WHAT TO WORK ON: Render the records as a Markdown table with the columns "Row" and "Line": begin at the line containing "Click the caret arrow in BTCUSDT selector" and continue through the line containing "coord(474,29)", both included. Number each line, skip blank lines, and leave the pictures out.

DATA FOR THIS EXERCISE:
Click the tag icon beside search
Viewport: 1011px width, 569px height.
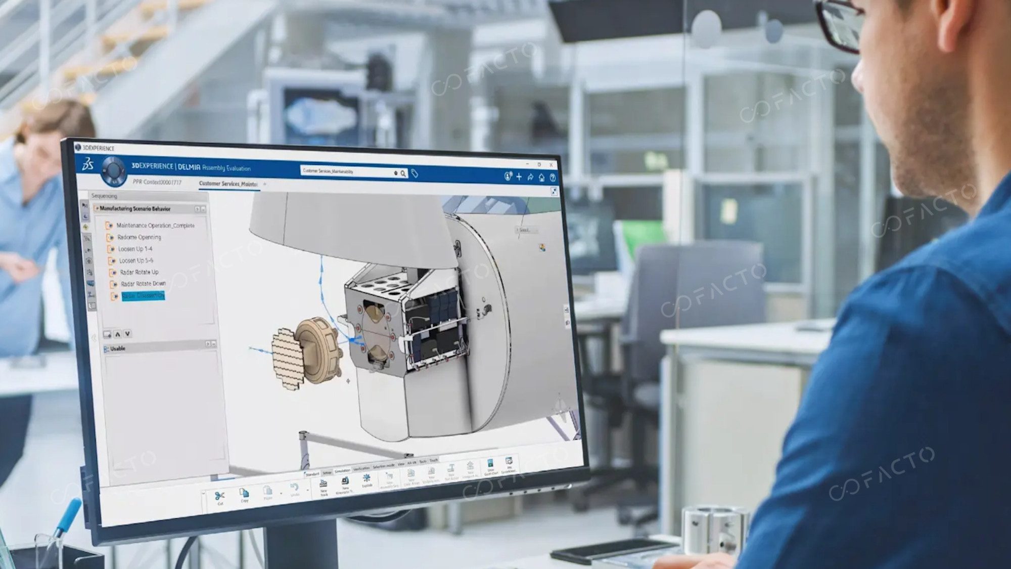[x=415, y=174]
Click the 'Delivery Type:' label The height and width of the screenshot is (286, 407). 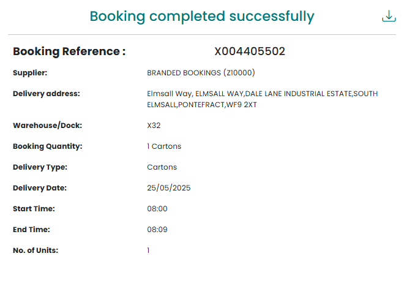(x=40, y=167)
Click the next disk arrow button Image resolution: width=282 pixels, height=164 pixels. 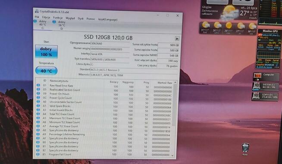177,39
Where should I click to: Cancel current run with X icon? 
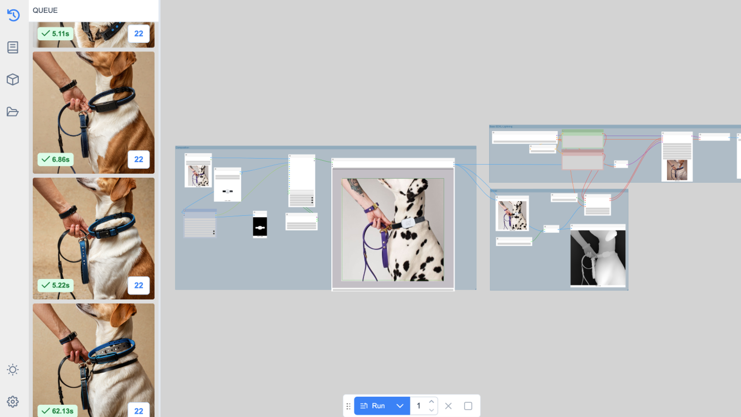[x=448, y=406]
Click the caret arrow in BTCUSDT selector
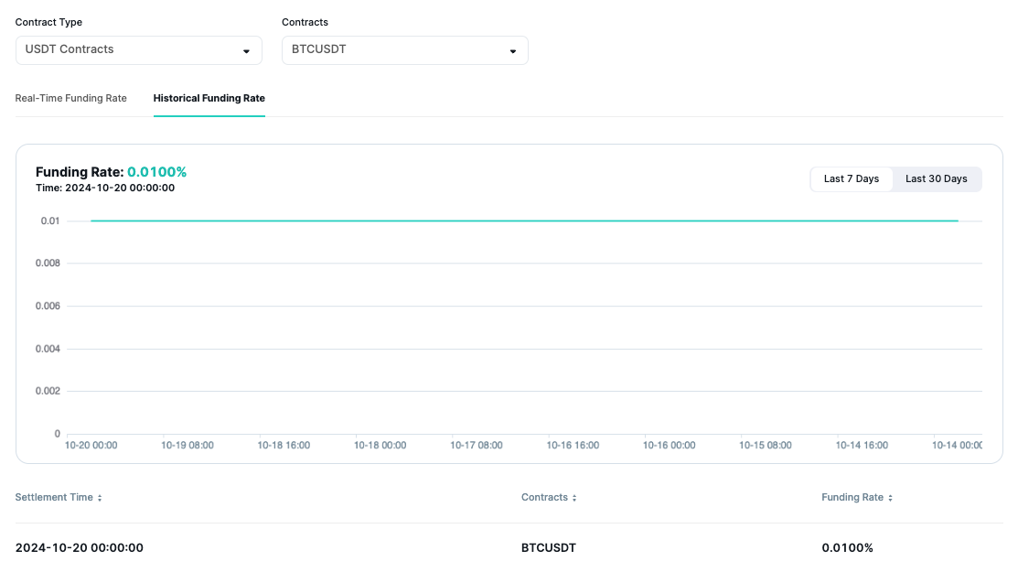 pyautogui.click(x=512, y=51)
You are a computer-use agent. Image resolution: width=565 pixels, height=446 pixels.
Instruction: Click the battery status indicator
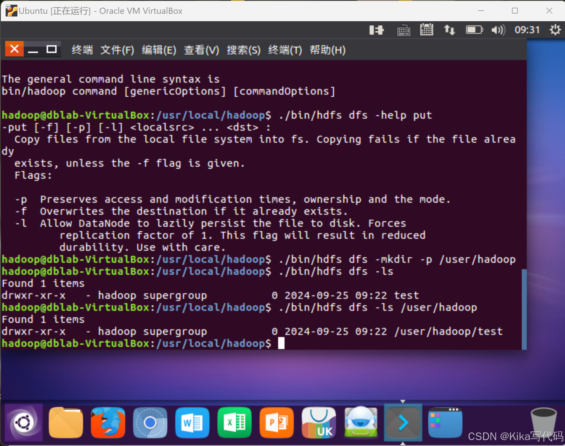coord(474,29)
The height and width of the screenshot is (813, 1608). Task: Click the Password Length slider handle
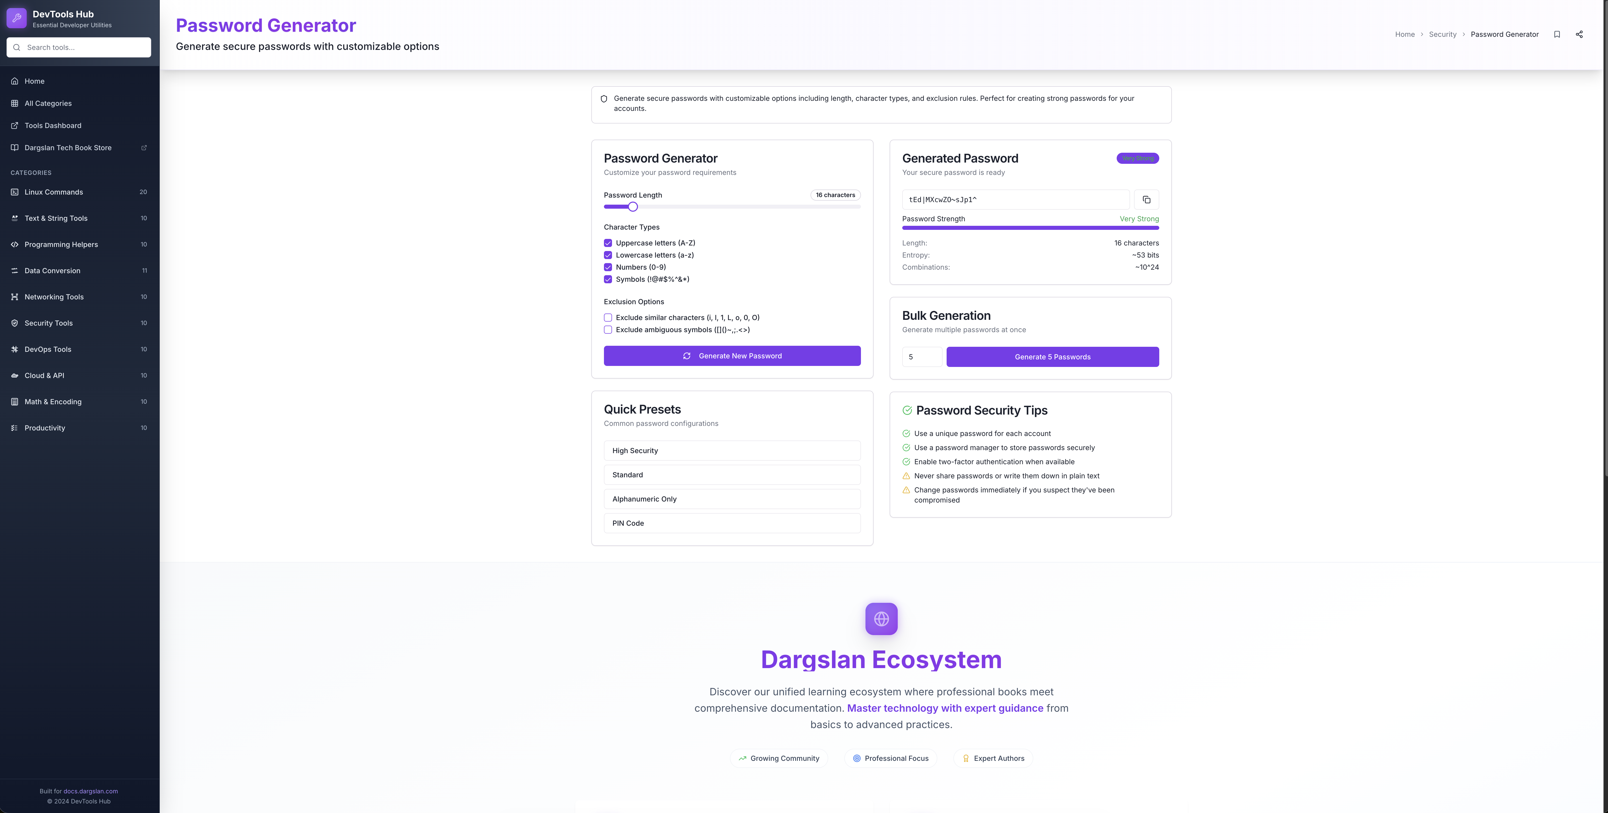[633, 207]
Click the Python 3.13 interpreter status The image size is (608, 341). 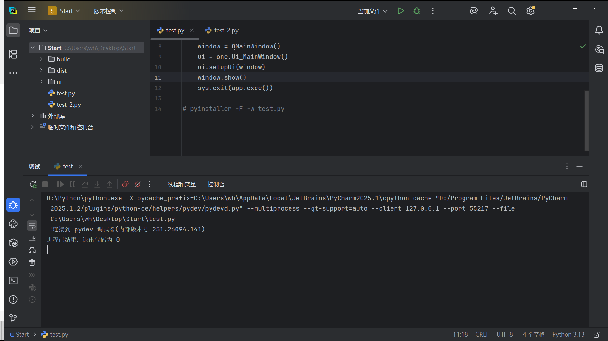tap(568, 334)
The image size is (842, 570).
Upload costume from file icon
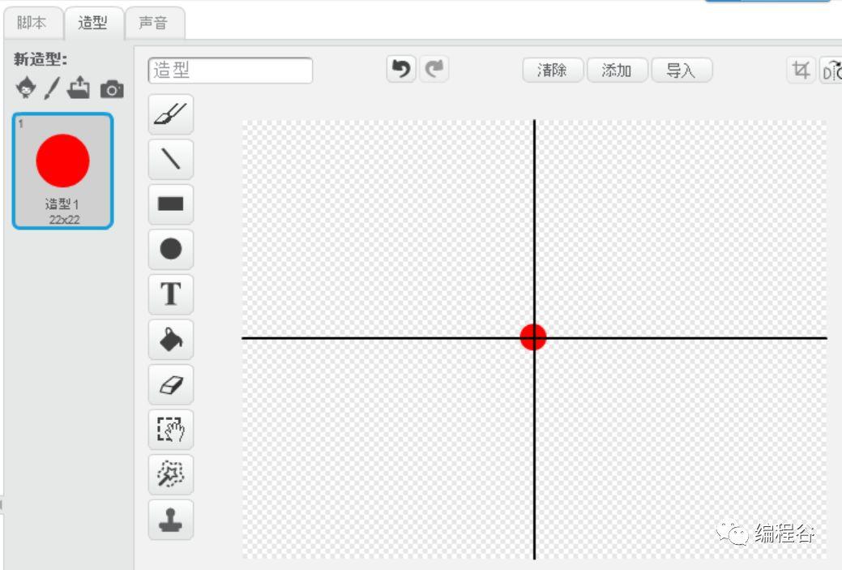click(x=79, y=88)

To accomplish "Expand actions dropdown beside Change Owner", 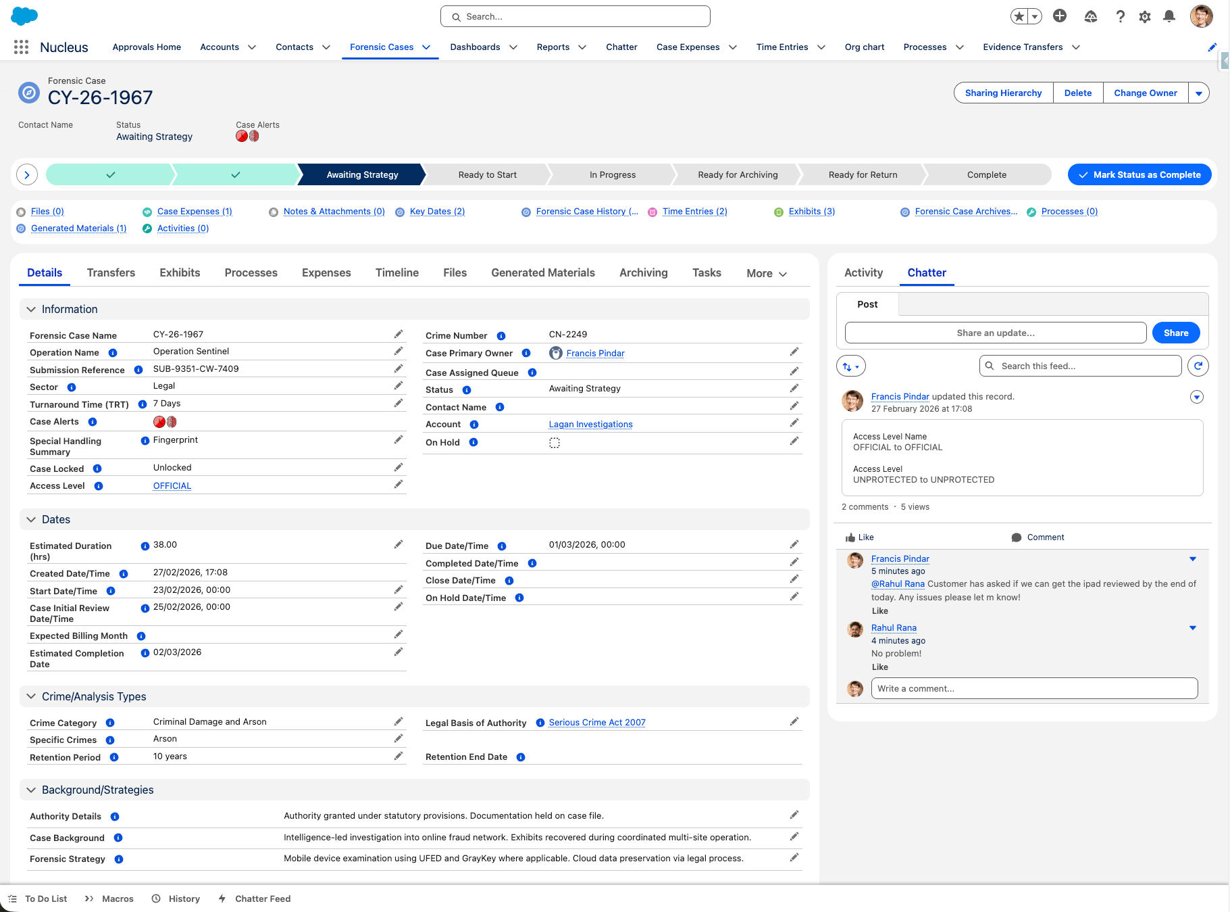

RESULT FOR THIS TASK:
| Row | Line |
|---|---|
| 1 | Click the caret arrow in BTCUSDT selector |
| 2 |  pyautogui.click(x=512, y=51) |
| 3 | You are a computer-use agent. Image resolution: width=565 pixels, height=446 pixels. |
| 4 | Instruction: Click the battery status indicator |
| 5 | coord(474,29) |